Wombat City is a French animated series produced by Les Films de la Perrine, Carrere Group D.A., France 2, and Benchwork Animations. The series debuted on October 29, 2001 on France 2. 52 13-minute episodes were produced.

== Premise ==
In a vast, futuristic city where people go around in flying cars, there are the Wombat Kids, six children with very different personalities, Wood is the rebel of the group, with a gangster personality, his stepsister BB Doll, the strong-willed girl who always writes about her thoughts in her diary, their very greedy cousin Charmy.
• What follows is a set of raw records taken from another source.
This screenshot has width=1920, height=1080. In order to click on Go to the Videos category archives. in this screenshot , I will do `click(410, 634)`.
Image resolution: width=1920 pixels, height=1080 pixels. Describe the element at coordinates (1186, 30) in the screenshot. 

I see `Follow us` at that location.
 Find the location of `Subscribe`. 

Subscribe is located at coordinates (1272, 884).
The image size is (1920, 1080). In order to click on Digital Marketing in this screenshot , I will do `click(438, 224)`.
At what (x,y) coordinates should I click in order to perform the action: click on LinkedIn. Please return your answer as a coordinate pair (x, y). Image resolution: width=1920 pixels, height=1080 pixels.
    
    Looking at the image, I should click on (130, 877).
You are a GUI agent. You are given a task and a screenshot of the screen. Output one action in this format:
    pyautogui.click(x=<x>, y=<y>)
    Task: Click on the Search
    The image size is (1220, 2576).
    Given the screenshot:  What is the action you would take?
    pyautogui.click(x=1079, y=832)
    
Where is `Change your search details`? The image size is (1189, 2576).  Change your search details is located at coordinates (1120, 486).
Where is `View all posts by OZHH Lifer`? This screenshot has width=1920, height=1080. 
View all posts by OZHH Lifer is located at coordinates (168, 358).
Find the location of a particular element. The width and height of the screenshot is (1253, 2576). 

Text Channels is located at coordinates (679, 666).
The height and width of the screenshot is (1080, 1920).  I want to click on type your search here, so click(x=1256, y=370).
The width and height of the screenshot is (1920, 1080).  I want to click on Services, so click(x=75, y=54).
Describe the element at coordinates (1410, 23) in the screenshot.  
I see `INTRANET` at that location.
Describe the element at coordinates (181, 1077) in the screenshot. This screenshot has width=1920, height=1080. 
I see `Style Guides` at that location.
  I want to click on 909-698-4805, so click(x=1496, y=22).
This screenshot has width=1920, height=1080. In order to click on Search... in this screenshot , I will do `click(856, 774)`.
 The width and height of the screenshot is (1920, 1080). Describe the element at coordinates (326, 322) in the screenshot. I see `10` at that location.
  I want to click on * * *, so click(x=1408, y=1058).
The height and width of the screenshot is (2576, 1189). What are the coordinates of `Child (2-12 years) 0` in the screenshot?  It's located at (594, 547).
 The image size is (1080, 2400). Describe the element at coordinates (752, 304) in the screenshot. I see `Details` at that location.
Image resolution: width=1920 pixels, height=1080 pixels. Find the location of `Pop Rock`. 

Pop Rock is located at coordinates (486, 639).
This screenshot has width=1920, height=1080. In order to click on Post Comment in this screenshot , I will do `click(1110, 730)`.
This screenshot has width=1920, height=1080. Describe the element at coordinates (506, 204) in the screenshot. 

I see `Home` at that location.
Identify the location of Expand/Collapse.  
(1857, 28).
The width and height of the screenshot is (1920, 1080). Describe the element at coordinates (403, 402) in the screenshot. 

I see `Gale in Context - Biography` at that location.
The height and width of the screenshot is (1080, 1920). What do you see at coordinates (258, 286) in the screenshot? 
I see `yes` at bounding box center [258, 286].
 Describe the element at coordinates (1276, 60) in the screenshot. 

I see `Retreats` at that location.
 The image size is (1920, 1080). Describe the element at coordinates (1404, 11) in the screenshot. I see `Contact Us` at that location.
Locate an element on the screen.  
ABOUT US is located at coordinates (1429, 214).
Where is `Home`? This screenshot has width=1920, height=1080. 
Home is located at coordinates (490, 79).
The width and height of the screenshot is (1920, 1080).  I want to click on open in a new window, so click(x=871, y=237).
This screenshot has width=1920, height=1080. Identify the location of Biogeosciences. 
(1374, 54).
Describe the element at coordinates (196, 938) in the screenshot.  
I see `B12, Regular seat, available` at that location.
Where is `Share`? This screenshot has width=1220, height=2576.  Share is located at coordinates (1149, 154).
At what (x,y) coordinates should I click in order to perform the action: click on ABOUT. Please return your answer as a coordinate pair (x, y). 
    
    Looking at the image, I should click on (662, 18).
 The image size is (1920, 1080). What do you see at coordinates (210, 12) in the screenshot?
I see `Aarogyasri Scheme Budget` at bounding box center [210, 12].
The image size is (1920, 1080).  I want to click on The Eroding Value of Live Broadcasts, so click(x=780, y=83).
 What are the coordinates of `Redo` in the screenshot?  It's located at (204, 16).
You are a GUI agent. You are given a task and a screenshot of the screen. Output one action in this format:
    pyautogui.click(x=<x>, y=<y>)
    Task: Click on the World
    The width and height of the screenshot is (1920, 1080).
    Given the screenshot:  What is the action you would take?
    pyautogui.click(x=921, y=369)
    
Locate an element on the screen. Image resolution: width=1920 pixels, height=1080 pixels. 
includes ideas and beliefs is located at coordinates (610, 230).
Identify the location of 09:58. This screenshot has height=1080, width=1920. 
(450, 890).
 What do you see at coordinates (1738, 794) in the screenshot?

There's also Jimy, who is in love with BB Doll but is very clumsy when it comes to showing his feelings, Greg, the philosopher type of the group who always protests by doing a handstand, and Sharon, BB Doll's best friend.

== Episodes ==

1. The Right Path
2. The Spirit of Sport
3. Odd Jobs
4. Communication Breakdown
5. Getting Up and Seducing
6. Global Inequality
7. BB Doll and Existential Anguish
8. Mussels and Fries and Contradiction
9. Life and Top
10. Nightclubbing
11. Canine Dream
12. Merry Christmas
13. Fashion Victim
14. For Better or For Worse
15. Junk Food and The Obsession With Appearance
16. The Reintegration of K-gools
17. Cross-culture
18. Theater
19. Commute, Work, Sleep
20. The Otakus
21. Media Syndrome
22. World Wide Web
23. Musical Influences
24. The Role of the Father
25. Under the Cobblestones
26. Uptown Hip Hop Blues

==Production==
In 2001, it was announced that a new series from Carrere Group D.A. and Les Films de la Perrine would be airing titled "Wombat City", being planned for 26 13-minute episodes.

Later that year, it would also be announced that a second season was in development, with merchandise also being handled by the VIP.